====== DATA RECORDS

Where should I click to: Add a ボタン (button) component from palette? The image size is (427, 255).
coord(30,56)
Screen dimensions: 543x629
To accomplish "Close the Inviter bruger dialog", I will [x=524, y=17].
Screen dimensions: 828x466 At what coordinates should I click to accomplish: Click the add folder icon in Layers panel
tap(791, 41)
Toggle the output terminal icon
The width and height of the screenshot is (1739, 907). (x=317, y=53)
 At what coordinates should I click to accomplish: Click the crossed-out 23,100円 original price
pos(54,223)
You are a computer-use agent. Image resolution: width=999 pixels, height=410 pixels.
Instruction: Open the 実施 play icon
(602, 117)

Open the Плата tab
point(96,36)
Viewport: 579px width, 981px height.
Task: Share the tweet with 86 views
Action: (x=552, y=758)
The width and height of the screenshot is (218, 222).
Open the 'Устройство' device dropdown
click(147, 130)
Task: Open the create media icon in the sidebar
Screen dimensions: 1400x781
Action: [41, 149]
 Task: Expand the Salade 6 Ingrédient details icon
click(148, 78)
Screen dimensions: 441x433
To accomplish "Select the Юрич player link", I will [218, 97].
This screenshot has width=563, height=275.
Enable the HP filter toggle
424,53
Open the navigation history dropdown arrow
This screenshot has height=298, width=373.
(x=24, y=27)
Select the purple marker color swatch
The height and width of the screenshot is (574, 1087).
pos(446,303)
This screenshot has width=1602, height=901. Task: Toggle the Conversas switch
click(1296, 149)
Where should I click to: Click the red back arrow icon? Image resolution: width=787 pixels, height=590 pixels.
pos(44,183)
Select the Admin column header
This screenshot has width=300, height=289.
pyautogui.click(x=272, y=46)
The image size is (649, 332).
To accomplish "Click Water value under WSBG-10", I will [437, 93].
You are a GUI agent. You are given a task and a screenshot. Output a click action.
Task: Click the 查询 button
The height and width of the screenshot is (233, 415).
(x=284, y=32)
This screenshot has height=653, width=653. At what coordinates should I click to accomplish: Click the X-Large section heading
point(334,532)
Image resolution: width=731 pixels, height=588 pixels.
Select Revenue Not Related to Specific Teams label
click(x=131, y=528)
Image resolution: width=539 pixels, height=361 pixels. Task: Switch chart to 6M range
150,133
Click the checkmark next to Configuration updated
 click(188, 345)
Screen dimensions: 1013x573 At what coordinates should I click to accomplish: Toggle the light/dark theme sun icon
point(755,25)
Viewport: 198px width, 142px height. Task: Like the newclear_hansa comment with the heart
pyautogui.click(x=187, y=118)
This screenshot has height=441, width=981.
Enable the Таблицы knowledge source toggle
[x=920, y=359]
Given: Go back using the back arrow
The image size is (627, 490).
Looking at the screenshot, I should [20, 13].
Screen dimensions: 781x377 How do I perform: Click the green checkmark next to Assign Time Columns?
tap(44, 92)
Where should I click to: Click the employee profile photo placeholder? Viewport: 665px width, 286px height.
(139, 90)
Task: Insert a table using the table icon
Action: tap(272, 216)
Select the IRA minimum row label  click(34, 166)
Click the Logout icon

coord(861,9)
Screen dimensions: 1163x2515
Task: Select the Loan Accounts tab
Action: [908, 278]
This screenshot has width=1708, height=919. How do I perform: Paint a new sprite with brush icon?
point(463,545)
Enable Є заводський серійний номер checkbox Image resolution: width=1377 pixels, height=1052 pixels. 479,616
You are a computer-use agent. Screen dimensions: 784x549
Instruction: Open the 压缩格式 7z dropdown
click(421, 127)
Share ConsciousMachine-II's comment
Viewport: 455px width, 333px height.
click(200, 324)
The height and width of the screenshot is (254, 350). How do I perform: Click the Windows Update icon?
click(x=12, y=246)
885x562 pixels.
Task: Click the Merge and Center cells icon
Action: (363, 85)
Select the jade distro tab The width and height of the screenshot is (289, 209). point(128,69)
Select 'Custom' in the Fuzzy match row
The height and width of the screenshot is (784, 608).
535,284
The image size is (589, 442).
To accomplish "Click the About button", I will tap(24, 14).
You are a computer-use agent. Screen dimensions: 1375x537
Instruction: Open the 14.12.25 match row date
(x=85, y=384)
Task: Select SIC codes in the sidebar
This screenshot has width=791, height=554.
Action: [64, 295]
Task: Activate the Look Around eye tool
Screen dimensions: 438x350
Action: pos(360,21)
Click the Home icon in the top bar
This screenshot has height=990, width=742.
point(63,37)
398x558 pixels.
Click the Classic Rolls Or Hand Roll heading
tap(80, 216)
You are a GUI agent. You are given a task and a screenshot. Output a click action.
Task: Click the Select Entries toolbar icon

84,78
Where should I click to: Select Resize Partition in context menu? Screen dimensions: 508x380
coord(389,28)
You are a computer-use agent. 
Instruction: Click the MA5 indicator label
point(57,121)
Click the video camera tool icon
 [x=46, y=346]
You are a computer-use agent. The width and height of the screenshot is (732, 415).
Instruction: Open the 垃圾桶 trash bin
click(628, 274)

============

_ASSIGNMENT_.
What you give back must match the records word for word.

_RESPONSE TO THIS TASK_.
Where should I click to: Add a ボタン (button) component from palette? The image size is (427, 255).
coord(30,56)
Screen dimensions: 543x629
To accomplish "Close the Inviter bruger dialog", I will [x=524, y=17].
Screen dimensions: 828x466 At what coordinates should I click to accomplish: Click the add folder icon in Layers panel
tap(791, 41)
Toggle the output terminal icon
The width and height of the screenshot is (1739, 907). (x=317, y=53)
 At what coordinates should I click to accomplish: Click the crossed-out 23,100円 original price
pos(54,223)
You are a computer-use agent. Image resolution: width=999 pixels, height=410 pixels.
Instruction: Open the 実施 play icon
(602, 117)

Open the Плата tab
point(96,36)
Viewport: 579px width, 981px height.
Task: Share the tweet with 86 views
Action: (x=552, y=758)
The width and height of the screenshot is (218, 222).
Open the 'Устройство' device dropdown
click(147, 130)
Task: Open the create media icon in the sidebar
Screen dimensions: 1400x781
Action: [41, 149]
 Task: Expand the Salade 6 Ingrédient details icon
click(148, 78)
Screen dimensions: 441x433
To accomplish "Select the Юрич player link", I will [218, 97].
This screenshot has width=563, height=275.
Enable the HP filter toggle
424,53
Open the navigation history dropdown arrow
This screenshot has height=298, width=373.
(x=24, y=27)
Select the purple marker color swatch
The height and width of the screenshot is (574, 1087).
pos(446,303)
This screenshot has width=1602, height=901. Task: Toggle the Conversas switch
click(1296, 149)
Where should I click to: Click the red back arrow icon? Image resolution: width=787 pixels, height=590 pixels.
pos(44,183)
Select the Admin column header
This screenshot has width=300, height=289.
pyautogui.click(x=272, y=46)
The image size is (649, 332).
To accomplish "Click Water value under WSBG-10", I will [437, 93].
You are a GUI agent. You are given a task and a screenshot. Output a click action.
Task: Click the 查询 button
The height and width of the screenshot is (233, 415).
(x=284, y=32)
This screenshot has height=653, width=653. At what coordinates should I click to accomplish: Click the X-Large section heading
point(334,532)
Image resolution: width=731 pixels, height=588 pixels.
Select Revenue Not Related to Specific Teams label
click(x=131, y=528)
Image resolution: width=539 pixels, height=361 pixels. Task: Switch chart to 6M range
150,133
Click the checkmark next to Configuration updated
 click(188, 345)
Screen dimensions: 1013x573 At what coordinates should I click to accomplish: Toggle the light/dark theme sun icon
point(755,25)
Viewport: 198px width, 142px height. Task: Like the newclear_hansa comment with the heart
pyautogui.click(x=187, y=118)
This screenshot has height=441, width=981.
Enable the Таблицы knowledge source toggle
[x=920, y=359]
Given: Go back using the back arrow
The image size is (627, 490).
Looking at the screenshot, I should [20, 13].
Screen dimensions: 781x377 How do I perform: Click the green checkmark next to Assign Time Columns?
tap(44, 92)
Where should I click to: Click the employee profile photo placeholder? Viewport: 665px width, 286px height.
(139, 90)
Task: Insert a table using the table icon
Action: tap(272, 216)
Select the IRA minimum row label  click(34, 166)
Click the Logout icon

coord(861,9)
Screen dimensions: 1163x2515
Task: Select the Loan Accounts tab
Action: [908, 278]
This screenshot has width=1708, height=919. How do I perform: Paint a new sprite with brush icon?
point(463,545)
Enable Є заводський серійний номер checkbox Image resolution: width=1377 pixels, height=1052 pixels. 479,616
You are a computer-use agent. Screen dimensions: 784x549
Instruction: Open the 压缩格式 7z dropdown
click(421, 127)
Share ConsciousMachine-II's comment
Viewport: 455px width, 333px height.
click(200, 324)
The height and width of the screenshot is (254, 350). How do I perform: Click the Windows Update icon?
click(x=12, y=246)
885x562 pixels.
Task: Click the Merge and Center cells icon
Action: (363, 85)
Select the jade distro tab The width and height of the screenshot is (289, 209). point(128,69)
Select 'Custom' in the Fuzzy match row
The height and width of the screenshot is (784, 608).
535,284
The image size is (589, 442).
To accomplish "Click the About button", I will tap(24, 14).
You are a computer-use agent. Screen dimensions: 1375x537
Instruction: Open the 14.12.25 match row date
(x=85, y=384)
Task: Select SIC codes in the sidebar
This screenshot has width=791, height=554.
Action: [64, 295]
Task: Activate the Look Around eye tool
Screen dimensions: 438x350
Action: pos(360,21)
Click the Home icon in the top bar
This screenshot has height=990, width=742.
point(63,37)
398x558 pixels.
Click the Classic Rolls Or Hand Roll heading
tap(80, 216)
You are a GUI agent. You are given a task and a screenshot. Output a click action.
Task: Click the Select Entries toolbar icon

84,78
Where should I click to: Select Resize Partition in context menu? Screen dimensions: 508x380
coord(389,28)
You are a computer-use agent. 
Instruction: Click the MA5 indicator label
point(57,121)
Click the video camera tool icon
 [x=46, y=346]
You are a computer-use agent. The width and height of the screenshot is (732, 415).
Instruction: Open the 垃圾桶 trash bin
click(628, 274)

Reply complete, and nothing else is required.